Caribbean research at Essex


The University has always been committed to the study of America and now researchers from Literature, Film, and Theatre Studies are planning to further this with research on the middle part of this continent which is often overlooked - the Caribbean.

The Department's Professor Peter Hulme explains: 'We are looking at the 'American Tropics', an extended Caribbean which includes the southern USA and northern South America. European colonial powers fought intensively here against indigenous populations, and against each other, for control of land and resources. The vast majority of African slaves were shipped here, endowing the region with a cultural inheritance that all the nations involved are still trying to comprehend. The imaginative space of the American Tropics offers a differently-centred literary history from those conventionally produced as US, Caribbean, or Latin American literature.'

'This project approaches literary history via literary geography, as it focuses on a number of key places which have been nodal points for the production of writing, taking these as case studies, such as Oriente (Cuba), New Orleans, the Haiti-Dominican Republic border, and Colón (Panama). Each place is a zone of encounter, bringing together sets of writing in different languages and styles, from different literary and cultural backgrounds, all of which have in common that attention to the same place.'

The project, which involves four researchers and two PhD students from the University, will require archival research, extensive reading and the discussion of preliminary ideas informally, then through conferences. These will initially be local Essex seminars and then national conferences, like the Society for Caribbean Studies, in 2007 and 2010. In 2008 researchers will attend a two-day national colloquium that brings together other British-based scholars working on similar projects and there is a three day international conference in 2009 to further explore the project’s themes and broaden its geographical remit.

The benefits of sustainable agriculture

Scientists at the University have shown that sustainable agriculture can preserve environmental services as well as improve crop yields in a report published this month.

Resource-Conserving Agriculture Increases Yields in Developing Countries by Professor Jules Pretty and colleagues in the Department of Biological Sciences, is possibly the largest-ever analysis of sustainable agriculture in developing countries.

Sustainable methods being used by a farmer in Cambodia

Sustainable methods being used by a farmer in Cambodia

Published in Environmental Science and Technology journal, the report concludes that sustainable techniques improves farmers’ lives by increasing crop yields and preserving the local environment. The authors prove that techniques such as crop rotation, organic farming and genetically modified seeds can increase yields by an average of 79 per cent.

——

**Work task 1**: Return the passage of the Essex research news above that begins with "Resource-Conserving Agriculture Increases" and ends after "79 per cent.", copied word for word.
**Work task 2**: Carry the Essex research news above forward from its final sentence.

**Material provided**:
——

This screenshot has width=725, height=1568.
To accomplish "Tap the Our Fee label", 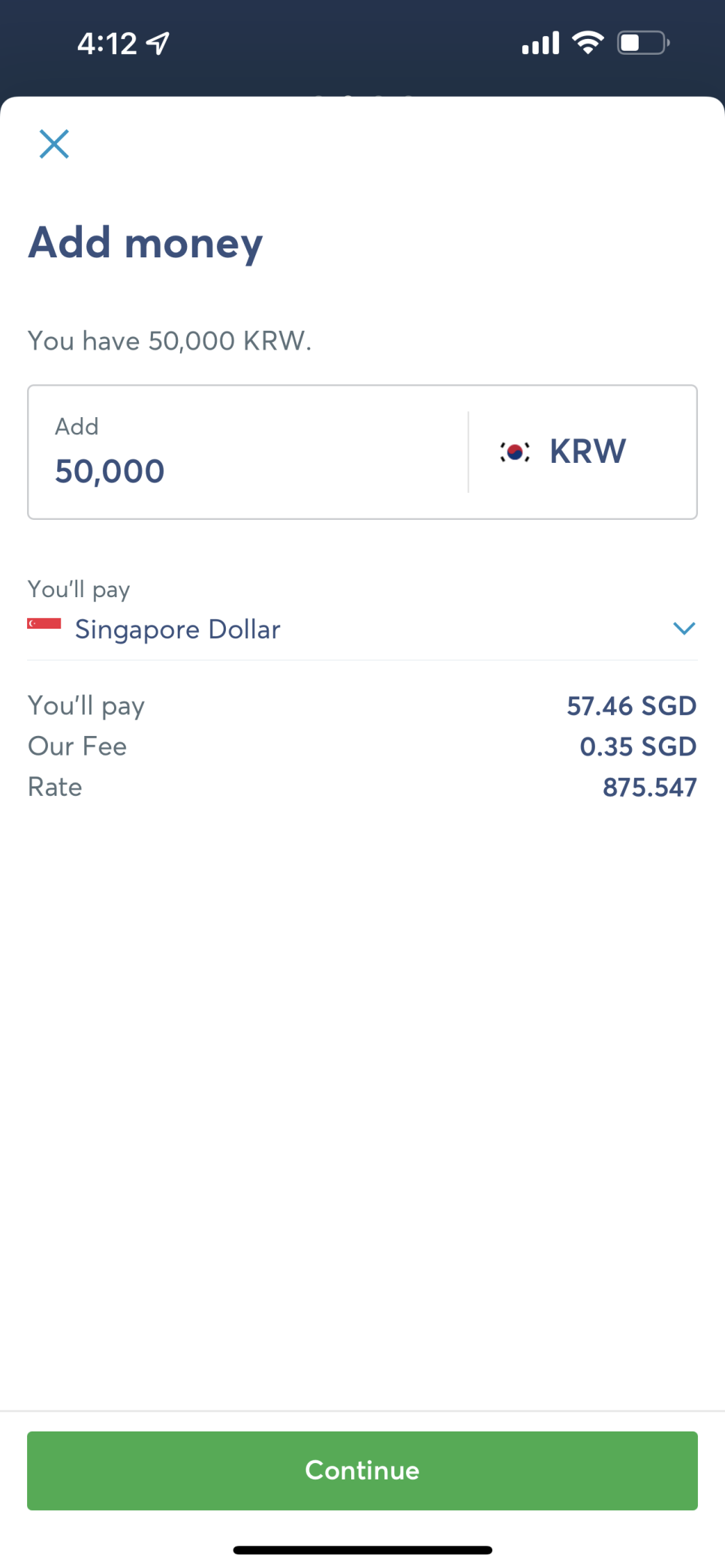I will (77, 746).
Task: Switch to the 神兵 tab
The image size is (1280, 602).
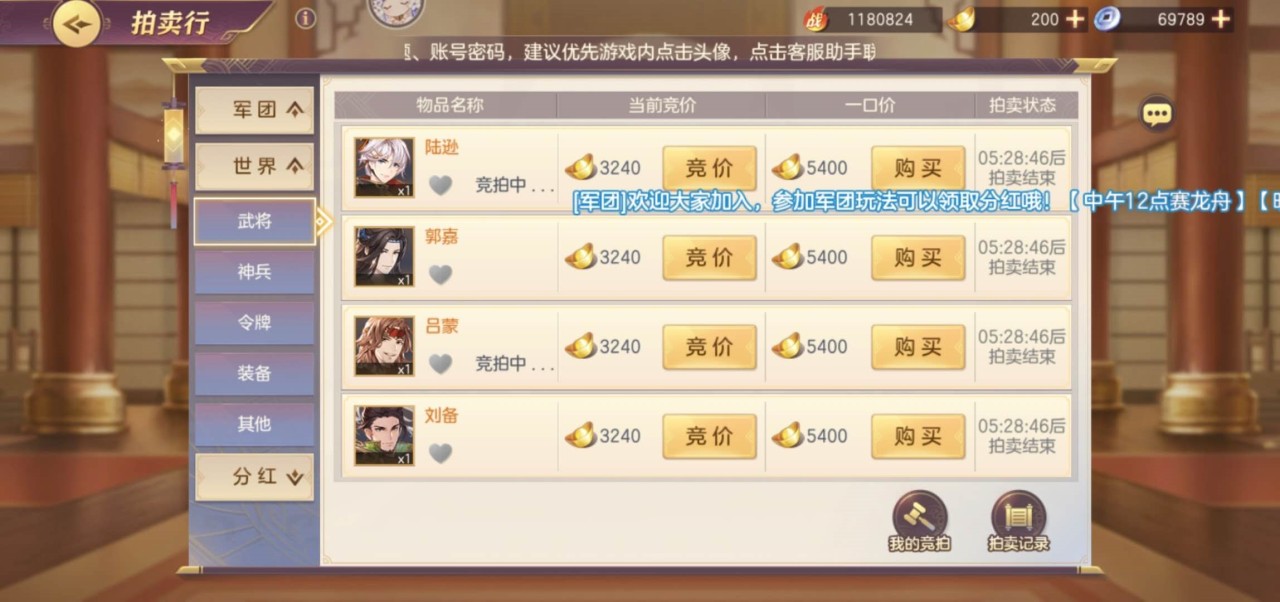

——

**Reply 1**:
Resource-Conserving Agriculture Increases Yields in Developing Countries by Professor Jules Pretty and colleagues in the Department of Biological Sciences, is possibly the largest-ever analysis of sustainable agriculture in developing countries.

Sustainable methods being used by a farmer in Cambodia

Sustainable methods being used by a farmer in Cambodia

Published in Environmental Science and Technology journal, the report concludes that sustainable techniques improves farmers’ lives by increasing crop yields and preserving the local environment. The authors prove that techniques such as crop rotation, organic farming and genetically modified seeds can increase yields by an average of 79 per cent.

**Reply 2**:
The research team examined 286 completed and ongoing farming projects in 57 different countries. Using questionnaires and published reports, they analysed 218 projects and then revisited 68 of them after four years. Using such techniques, farmers have reduced pesticide use and increased the efficiency of water use and carbon sequestration. The authors state that 'whilst it is uncertain whether these approaches can meet future food need, there are grounds for cautious optimism, particularly as poor farm households benefit more from their adoption.'

For the benefit of the tape

While police investigate crime, a PhD student from Sociology has been doing her own investigations into police interviews, by undertaking research on the interaction between police and suspects at this time.

Elisabeth Carter has been using conversation analysis to examine this relatively unexplored area. Her research has looked at the use of certain phenomenon on the part of both the suspect and the office in an interview, like latching and overlapping speech.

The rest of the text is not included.